Saint-Etienne se bat contre ses actifs toxiques

La Deutsche Bank réclame 1,2 million à la ville qui l'assigne en justice. La Seine-Saint-Denis pourrait attaquer Dexia.

Les "emprunts toxiques" contractés avant la crise financière par de nombreuses villes donnent des maux de tête aux élus et aux citoyens. Début avril, Saint-Etienne a eu un avant-goût, amer, de ce qui attend ces communautés locales dans les prochaines années. Elle a reçu une facture surprise de 1,2 million d'euros de la Deutsche Bank. Le taux d'intérêt du prêt conséquent a explosé, passant de 4% à 24 % !

Saint-Etienne connaît la même situation qu'un grand nombre de municipalités en France et dans le reste de l'Europe. Pour alléger le poids de sa dette, elle a été séduite par des produits financiers aussi complexes qu'alléchants. Des "actifs toxiques", véritables bombes à retardement.

"Ce système peut être très dangereux", avouait en octobre 2008 le nouveau maire PS de Saint-Etienne, Maurice Vincent. Les finances de la ville demeurent malades, même si l'administration municipale a réussi à faire diminuer de 70% à 47% la part de sa dette qui relève d'actifs toxiques. Le premier avril, la Deutsche Bank lui a envoyé une facture salée de 1,2 million d'euros. D'un jour à l'autre, le taux d'intérêt sur un prêt de 20 millions d'euros est passé de 4% à 24%, affirme Dominique Damian. La responsable de la communication du cabinet du maire explique que la ville avait misé sur un produit financier, un swap, qui se basait sur une forte livre sterling face au franc suisse. Mauvais pari spéculatif. Depuis deux ans, la monnaie britannique s'est fortement repliée.

Pour Saint-Etienne, les conséquences sont graves. Ce changement subit du taux d'intérêt, constitue une dépense additionnelle de 3,7 millions d'euros par an (l'équivalent d'une augmentation des impôts de 4%). Pour échapper à ce piège spéculatif, la ville pourrait payer 18 millions d'euros à la Deutsche Bank. Mais Saint-Etienne a plutôt décidé de résister. "On ne paie pas puisque l'on a assigné la banque en justice [pour obtenir l'annulation du contrat, ndlr]", répond Dominique Damian.

Les taux d'intérêt futurs inconnus

La ville est aussi en négociation avec d'autres banques pour éponger ses actifs toxiques, dont Dexia, géant du financement public en Europe. En cas d'échec, d'autres actions en justice seront engagées.

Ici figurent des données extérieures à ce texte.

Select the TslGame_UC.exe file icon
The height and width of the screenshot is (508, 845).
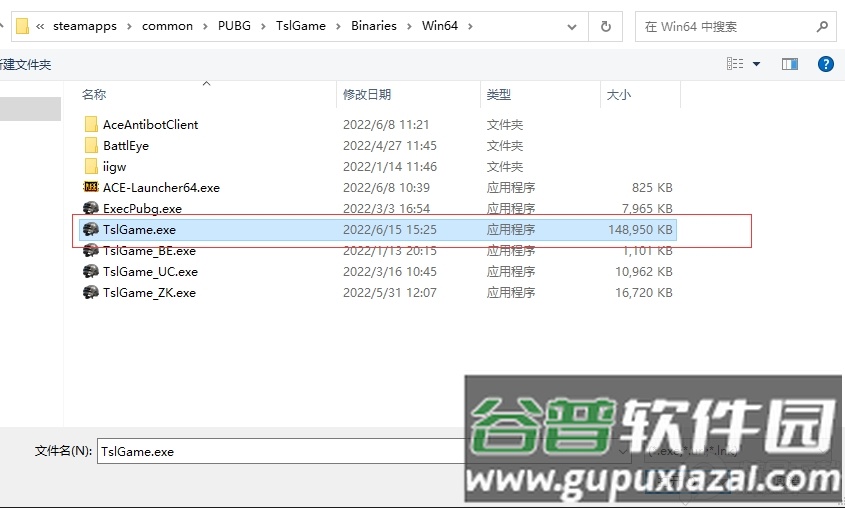click(91, 272)
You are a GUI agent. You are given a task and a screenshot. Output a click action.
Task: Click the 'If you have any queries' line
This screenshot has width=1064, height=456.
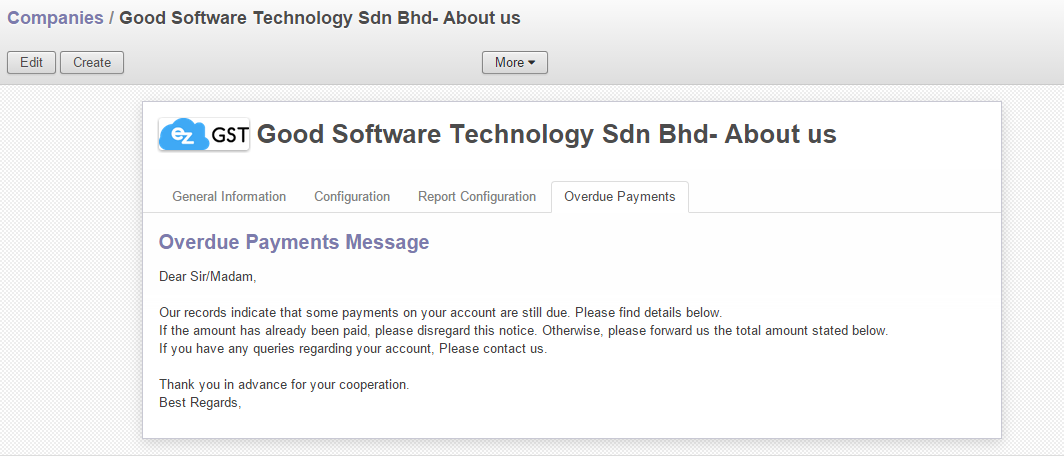click(353, 349)
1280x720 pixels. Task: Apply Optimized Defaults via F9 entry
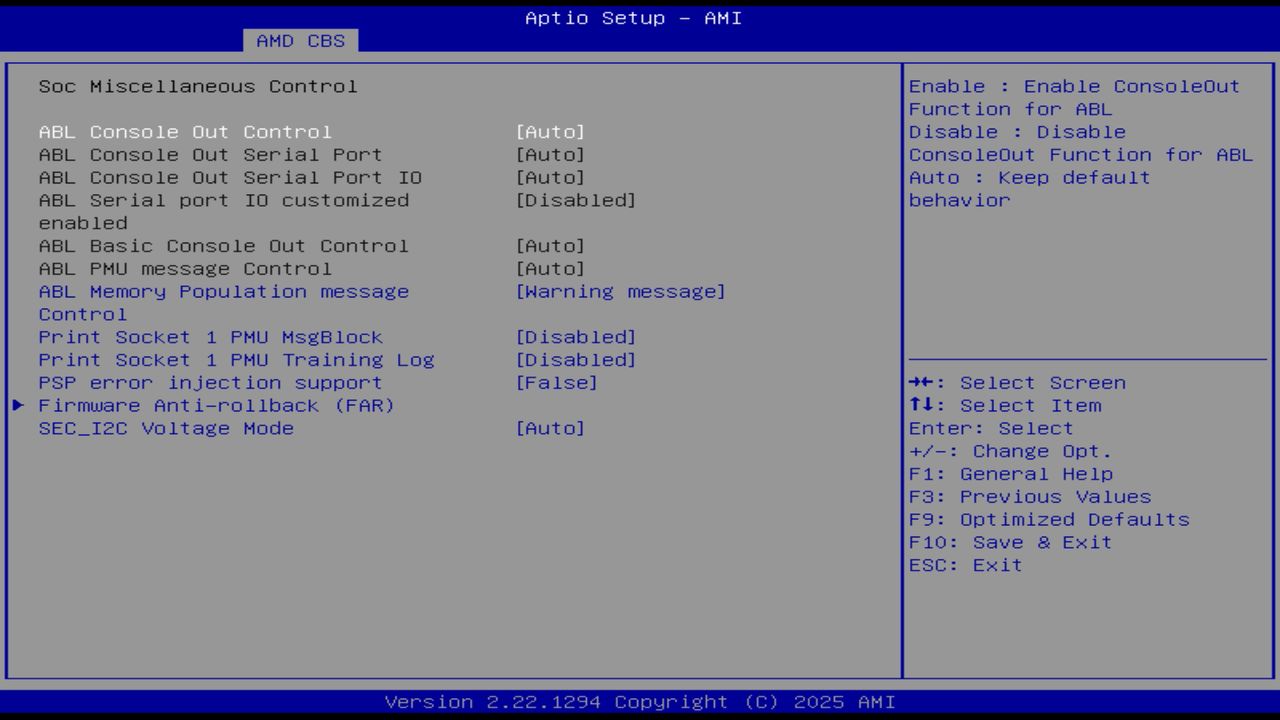tap(1049, 519)
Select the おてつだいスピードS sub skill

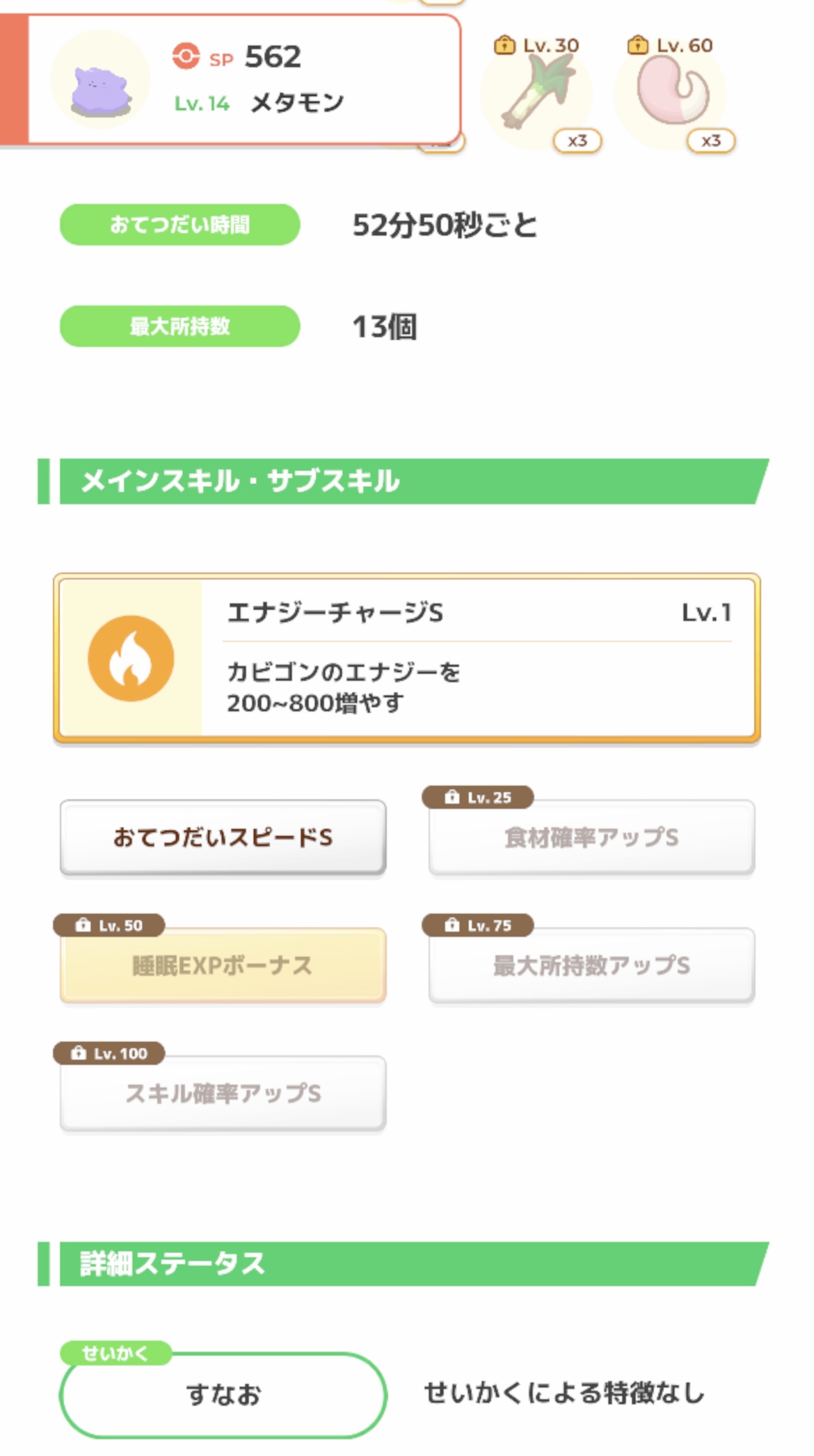pyautogui.click(x=223, y=838)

Dans les années 2000, de nombreuses collectivités locales ont misé sur ce genre de produits financiers. Le maire Maurice Vincent expliquait à Rue89 : "Nous avons un certain nombre d'emprunts pour lesquels les taux d'intérêts sont faibles durant quelques années. On en a même un qui est à zéro pour cent, c'est un vrai miracle !". Mais après quelques années, la ville peut perdre le contrôle. "Les taux d'intérêts qui sont supportés par notre ville à partir de 2011 sont, pour une grande part, inconnus", avouait-il. A présent, les effets secondaires de ces prêts, intéressants à court terme mais risqués, commencent à se faire sentir. À Saint-Etienne, les impôts municipaux ont augmenté de 7,5% en 2009 et de 2% cette année.

Même situation en Seine-Saint-Denis

Le conseil général de Seine-Saint-Denis connaît des problèmes similaires. Les emprunts toxiques constituaient la quasi totalité des emprunts du département en 2008 (94%). Même si le département a réussi à faire diminuer la part de ce poison à 74 %, un problème de taille se dessine à l'horizon. La banque Dexia, qui a prêté le reste de ces actifs toxiques, demeure inflexible et refuse de renégocier. En juin, les taux d'intérêt de cet emprunt pourraient exploser, comme pour Saint-Etienne.

"C'est assez probable que Claude Bartolone [le président du conseil général de Seine-Saint-Denis, ndlr] porte plainte", affirme son attachée de presse Marriane Zalc. Un recours en justice qui pointerait le manque d'information fournie par la banque. Mais avant de passer à l'action, il attend le rapport du médiateur Eric Gissler, qui doit déposer ses conclusions et pistes de solutions à la mi-mai.

Les problèmes de Saint-Etienne et du conseil général de Seine-Saint-Denis ne sont que deux exemples parmi d'autres. Selon Bloomberg, plus de 1 000 municipalités en France détenaient des prêts risqués en 2009, pour une valeur approximative de 11 milliards d'euros.